## Exercise brief
Reproduce word for word the stretch of the patch review below, from "It seems you" through "off this loop.".

## Text to read
>> START

I find this quite pessimistic :/

It seems you had some internal code before my recent change (86c2bc293b8130
"tcp: use RCU lookup in __inet_hash_connect()") ?

Instead, make the RCU changes so that check_bound() can be called from RCU,
and call it here before taking the decision to break off this loop.

>                                 rcu_read_unlock();
>                                 goto next_port;
>                         }
> @@ -1088,9 +1127,12 @@ int __inet_hash_connect(struct inet_timewait_death_row *death_row,
>                  */
>                 inet_bind_bucket_for_each(tb, &head->chain) {
>                         if (inet_bind_bucket_match(tb, net, port, l3mdev)) {
> -                               if (tb->fastreuse >= 0 ||
> -                                   tb->fastreuseport >= 0)
> +                               if (tb->fastreuse >= 0 || tb->fastreuseport >= 0) {
> +                                       if (unlikely(local_ports &&
> +                                                    !check_bound(sk, tb)))
> +                                               goto ok;
>                                         goto next_port_unlock;
> +                               }
>                                 WARN_ON(hlist_empty(&tb->bhash2));
>                                 if (!check_established(death_row, sk,
>                                                        port, &tw, false,
>
> --
> 2.43.0
>

>> END

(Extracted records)
>> START

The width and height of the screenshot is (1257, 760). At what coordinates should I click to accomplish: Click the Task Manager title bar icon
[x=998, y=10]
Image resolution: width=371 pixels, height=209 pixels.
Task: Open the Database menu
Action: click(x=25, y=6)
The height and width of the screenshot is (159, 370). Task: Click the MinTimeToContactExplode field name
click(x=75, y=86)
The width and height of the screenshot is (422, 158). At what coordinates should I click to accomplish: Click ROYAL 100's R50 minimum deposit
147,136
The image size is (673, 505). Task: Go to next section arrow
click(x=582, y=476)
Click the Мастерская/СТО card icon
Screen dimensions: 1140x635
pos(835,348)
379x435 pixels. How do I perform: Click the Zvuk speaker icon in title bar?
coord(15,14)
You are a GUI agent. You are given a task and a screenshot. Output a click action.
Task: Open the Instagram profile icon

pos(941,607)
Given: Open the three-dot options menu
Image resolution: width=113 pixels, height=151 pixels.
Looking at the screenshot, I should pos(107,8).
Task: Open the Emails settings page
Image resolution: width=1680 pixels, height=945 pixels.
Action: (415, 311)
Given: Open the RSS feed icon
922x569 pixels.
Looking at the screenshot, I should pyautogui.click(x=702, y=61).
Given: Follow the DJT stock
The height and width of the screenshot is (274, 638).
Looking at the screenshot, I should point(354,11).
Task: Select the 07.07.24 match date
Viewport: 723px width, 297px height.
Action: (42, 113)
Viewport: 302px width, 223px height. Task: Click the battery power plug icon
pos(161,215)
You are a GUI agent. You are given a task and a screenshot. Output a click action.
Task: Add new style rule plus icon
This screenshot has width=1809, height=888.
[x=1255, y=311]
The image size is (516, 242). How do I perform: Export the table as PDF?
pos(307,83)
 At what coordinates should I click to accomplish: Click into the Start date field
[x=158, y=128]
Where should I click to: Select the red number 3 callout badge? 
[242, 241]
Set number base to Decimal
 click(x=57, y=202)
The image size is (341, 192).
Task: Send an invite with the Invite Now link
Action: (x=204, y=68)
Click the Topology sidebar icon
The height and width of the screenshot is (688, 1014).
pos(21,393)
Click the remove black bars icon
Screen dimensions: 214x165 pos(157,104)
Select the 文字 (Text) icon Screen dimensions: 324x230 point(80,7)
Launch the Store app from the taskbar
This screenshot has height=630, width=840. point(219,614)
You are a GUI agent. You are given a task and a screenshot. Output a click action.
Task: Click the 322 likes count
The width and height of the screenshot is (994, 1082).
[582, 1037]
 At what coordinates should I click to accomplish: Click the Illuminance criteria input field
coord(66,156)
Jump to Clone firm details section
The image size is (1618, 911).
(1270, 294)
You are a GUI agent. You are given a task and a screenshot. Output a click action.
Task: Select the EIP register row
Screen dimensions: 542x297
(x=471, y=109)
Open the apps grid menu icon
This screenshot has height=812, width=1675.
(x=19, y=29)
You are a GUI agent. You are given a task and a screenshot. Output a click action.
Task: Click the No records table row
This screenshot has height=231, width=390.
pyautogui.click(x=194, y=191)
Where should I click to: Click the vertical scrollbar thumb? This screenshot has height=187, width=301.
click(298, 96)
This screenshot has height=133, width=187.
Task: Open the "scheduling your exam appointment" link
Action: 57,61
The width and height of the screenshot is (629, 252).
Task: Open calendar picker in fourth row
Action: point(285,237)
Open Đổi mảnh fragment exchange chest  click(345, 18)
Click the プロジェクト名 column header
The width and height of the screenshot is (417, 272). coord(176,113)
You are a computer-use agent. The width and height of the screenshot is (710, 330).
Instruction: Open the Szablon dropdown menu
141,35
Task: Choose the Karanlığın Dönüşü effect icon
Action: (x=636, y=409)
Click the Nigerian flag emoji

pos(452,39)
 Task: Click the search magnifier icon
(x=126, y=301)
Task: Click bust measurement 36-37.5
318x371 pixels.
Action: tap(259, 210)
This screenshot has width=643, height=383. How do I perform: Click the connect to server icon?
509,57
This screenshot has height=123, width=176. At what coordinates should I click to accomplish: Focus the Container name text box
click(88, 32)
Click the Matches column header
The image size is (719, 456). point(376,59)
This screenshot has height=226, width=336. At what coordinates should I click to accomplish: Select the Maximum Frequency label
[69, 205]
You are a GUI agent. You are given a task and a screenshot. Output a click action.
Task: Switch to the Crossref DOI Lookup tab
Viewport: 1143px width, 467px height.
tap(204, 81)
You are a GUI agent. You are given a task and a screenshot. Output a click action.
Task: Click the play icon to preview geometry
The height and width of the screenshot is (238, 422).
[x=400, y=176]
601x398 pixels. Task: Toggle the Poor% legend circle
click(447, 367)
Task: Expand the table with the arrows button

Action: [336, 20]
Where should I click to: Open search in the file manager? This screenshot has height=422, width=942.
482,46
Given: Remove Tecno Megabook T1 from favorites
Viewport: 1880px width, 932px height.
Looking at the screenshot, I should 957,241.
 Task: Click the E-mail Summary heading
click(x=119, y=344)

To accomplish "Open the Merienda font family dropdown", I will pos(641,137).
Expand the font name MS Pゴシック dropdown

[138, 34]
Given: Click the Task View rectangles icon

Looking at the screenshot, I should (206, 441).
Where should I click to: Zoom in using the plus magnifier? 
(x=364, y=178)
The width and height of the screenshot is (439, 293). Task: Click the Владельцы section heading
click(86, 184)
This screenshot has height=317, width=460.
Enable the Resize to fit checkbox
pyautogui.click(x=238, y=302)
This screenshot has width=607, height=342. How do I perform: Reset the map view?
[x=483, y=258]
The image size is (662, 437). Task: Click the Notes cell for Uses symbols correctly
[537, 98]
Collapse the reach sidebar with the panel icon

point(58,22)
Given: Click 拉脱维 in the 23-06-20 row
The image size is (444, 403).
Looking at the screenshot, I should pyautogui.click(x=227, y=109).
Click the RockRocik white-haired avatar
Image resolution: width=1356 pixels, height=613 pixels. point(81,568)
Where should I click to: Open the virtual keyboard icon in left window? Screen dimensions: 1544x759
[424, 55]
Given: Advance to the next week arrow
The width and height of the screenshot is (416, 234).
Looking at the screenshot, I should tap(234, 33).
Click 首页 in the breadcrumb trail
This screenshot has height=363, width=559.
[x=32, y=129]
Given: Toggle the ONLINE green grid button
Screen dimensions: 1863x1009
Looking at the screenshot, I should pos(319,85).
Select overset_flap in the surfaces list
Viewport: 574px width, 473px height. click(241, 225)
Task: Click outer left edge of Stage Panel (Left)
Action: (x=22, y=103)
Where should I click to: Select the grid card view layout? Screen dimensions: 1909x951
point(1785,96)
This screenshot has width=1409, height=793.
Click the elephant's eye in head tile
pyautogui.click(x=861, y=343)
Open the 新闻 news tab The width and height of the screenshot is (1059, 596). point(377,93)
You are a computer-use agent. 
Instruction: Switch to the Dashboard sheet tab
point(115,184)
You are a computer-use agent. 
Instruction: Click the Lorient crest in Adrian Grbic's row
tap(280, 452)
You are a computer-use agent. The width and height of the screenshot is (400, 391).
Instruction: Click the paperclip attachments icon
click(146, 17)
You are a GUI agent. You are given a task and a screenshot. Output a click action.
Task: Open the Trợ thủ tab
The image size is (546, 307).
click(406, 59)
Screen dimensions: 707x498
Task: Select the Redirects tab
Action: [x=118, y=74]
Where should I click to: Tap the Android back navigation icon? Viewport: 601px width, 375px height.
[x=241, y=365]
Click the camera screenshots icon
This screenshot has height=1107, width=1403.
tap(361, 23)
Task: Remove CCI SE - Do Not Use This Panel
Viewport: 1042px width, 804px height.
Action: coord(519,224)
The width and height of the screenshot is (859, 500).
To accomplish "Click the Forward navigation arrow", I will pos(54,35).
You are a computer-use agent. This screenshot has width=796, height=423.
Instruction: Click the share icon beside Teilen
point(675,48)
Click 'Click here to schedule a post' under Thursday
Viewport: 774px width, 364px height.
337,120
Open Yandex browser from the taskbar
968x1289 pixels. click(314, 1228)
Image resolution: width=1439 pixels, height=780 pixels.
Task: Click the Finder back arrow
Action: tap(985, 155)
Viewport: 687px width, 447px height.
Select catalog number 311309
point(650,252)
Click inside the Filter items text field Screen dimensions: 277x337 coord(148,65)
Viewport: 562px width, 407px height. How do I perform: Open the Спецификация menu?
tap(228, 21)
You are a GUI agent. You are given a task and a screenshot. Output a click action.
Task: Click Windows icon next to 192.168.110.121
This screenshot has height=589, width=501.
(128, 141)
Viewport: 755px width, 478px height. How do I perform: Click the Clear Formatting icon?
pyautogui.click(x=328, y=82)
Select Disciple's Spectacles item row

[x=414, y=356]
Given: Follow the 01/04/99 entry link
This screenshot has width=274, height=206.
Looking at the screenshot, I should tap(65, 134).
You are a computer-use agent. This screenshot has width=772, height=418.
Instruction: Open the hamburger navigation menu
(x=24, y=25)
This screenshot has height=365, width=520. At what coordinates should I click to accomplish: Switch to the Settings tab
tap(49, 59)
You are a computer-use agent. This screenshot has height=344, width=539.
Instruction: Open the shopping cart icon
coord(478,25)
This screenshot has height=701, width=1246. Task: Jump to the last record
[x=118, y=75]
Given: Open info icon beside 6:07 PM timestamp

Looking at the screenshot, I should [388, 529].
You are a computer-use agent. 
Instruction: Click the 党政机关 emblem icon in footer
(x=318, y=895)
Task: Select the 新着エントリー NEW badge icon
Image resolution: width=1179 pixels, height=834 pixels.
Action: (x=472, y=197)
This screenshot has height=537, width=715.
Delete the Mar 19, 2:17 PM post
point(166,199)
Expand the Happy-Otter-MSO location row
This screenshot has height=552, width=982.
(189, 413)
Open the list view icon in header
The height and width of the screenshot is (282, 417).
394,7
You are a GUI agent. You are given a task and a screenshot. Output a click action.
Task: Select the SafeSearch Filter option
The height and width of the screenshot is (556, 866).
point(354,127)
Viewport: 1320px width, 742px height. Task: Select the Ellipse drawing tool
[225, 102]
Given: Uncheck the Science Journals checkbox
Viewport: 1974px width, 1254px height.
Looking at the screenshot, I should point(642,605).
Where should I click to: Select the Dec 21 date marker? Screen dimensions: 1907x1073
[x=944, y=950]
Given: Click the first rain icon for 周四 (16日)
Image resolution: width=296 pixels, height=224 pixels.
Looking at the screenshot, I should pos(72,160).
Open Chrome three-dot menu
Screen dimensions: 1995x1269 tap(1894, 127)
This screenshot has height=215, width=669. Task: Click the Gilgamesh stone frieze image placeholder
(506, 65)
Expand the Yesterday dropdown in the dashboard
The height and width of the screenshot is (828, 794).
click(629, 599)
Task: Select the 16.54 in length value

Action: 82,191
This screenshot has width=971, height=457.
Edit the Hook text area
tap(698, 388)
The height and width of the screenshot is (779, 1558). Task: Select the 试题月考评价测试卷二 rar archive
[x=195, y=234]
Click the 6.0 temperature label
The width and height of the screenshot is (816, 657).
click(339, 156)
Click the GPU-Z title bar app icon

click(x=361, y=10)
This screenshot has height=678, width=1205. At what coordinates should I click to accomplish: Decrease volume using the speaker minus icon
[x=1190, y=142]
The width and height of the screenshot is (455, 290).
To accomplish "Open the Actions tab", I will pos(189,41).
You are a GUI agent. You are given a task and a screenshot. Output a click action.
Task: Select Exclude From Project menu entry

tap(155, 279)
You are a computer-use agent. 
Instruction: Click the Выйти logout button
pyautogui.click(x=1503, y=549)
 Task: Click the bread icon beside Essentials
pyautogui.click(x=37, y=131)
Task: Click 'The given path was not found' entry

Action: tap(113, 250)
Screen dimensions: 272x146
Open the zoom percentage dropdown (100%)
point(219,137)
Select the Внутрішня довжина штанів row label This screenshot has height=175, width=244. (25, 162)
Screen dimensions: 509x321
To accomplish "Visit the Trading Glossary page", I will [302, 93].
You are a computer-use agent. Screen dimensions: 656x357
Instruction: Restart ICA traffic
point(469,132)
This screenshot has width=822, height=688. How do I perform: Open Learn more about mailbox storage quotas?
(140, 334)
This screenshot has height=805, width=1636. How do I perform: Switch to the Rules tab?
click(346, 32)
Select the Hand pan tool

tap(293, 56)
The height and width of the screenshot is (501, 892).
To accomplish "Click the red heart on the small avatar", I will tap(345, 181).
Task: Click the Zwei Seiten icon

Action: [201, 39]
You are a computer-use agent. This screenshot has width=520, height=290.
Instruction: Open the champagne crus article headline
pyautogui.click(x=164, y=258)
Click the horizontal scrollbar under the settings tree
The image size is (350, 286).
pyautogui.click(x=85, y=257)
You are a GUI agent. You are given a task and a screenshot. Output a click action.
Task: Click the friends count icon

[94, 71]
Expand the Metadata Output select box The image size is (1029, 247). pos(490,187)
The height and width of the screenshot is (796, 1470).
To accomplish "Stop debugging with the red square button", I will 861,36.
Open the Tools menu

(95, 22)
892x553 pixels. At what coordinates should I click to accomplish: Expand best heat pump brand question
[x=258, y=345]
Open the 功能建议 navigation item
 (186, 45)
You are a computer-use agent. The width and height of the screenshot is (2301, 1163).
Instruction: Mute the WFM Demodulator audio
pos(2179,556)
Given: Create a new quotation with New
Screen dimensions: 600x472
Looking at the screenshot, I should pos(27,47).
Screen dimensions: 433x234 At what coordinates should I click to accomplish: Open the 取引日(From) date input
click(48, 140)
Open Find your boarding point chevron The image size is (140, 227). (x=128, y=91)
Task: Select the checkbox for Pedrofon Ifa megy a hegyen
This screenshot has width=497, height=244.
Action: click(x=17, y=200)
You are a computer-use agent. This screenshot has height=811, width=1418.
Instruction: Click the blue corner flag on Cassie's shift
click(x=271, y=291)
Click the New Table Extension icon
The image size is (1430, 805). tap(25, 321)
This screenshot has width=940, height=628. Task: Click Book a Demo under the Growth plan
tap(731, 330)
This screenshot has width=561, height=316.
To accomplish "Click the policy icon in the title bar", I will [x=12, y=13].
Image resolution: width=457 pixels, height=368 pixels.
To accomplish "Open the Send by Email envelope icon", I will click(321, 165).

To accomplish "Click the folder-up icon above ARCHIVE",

>> END

## Result of this exercise
It seems you had some internal code before my recent change (86c2bc293b8130
"tcp: use RCU lookup in __inet_hash_connect()") ?

Instead, make the RCU changes so that check_bound() can be called from RCU,
and call it here before taking the decision to break off this loop.